PROBLEM —
Repeat exactly the lines below, from the line containing "Check 用 640 x 480 屏幕分辨率运行" through the last line, both included. Leave out any pictures.
===== INFORMATION SHOWN
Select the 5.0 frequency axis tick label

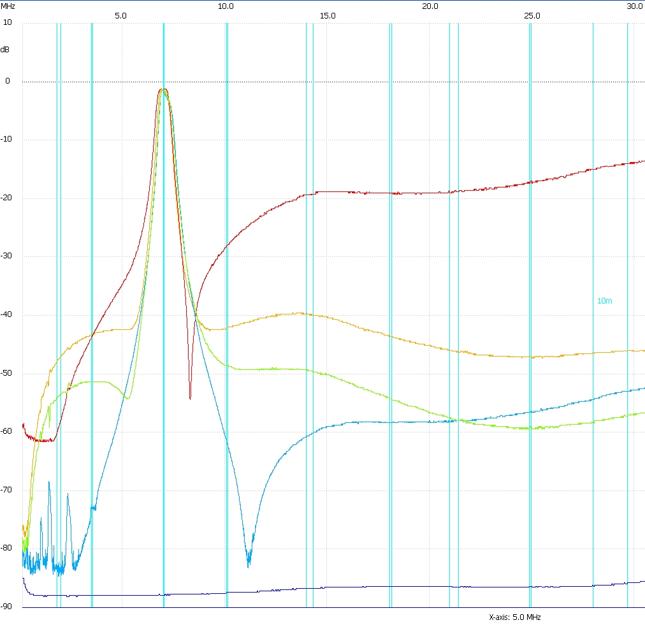(x=120, y=15)
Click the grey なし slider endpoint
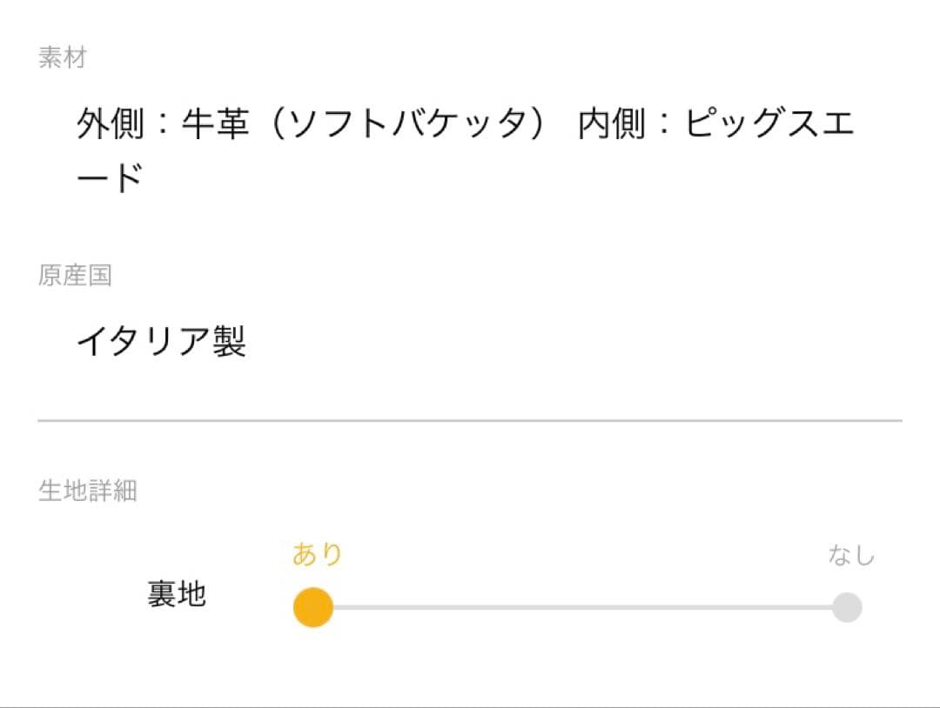This screenshot has height=708, width=940. [846, 607]

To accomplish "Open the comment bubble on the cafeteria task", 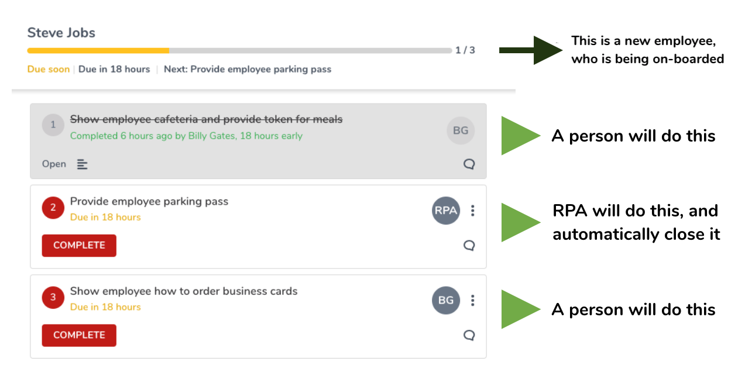I will pyautogui.click(x=468, y=164).
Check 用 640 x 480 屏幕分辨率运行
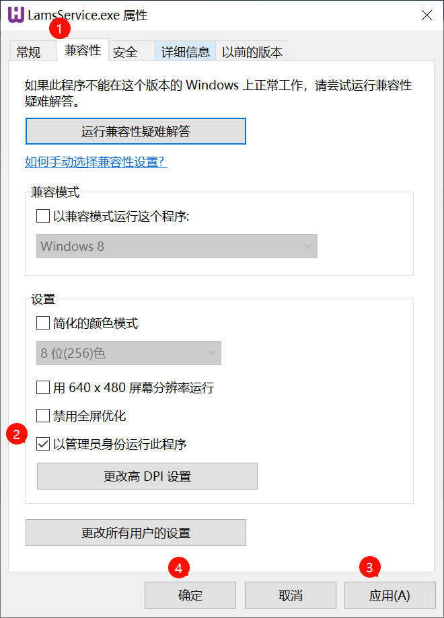The width and height of the screenshot is (444, 618). coord(43,387)
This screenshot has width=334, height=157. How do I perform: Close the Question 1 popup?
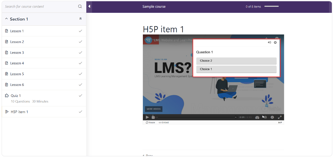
==========
YOUR SOLUTION —
Check 用 640 x 480 屏幕分辨率运行
The width and height of the screenshot is (444, 618). coord(43,387)
This screenshot has width=334, height=157. How do I perform: Close the Question 1 popup?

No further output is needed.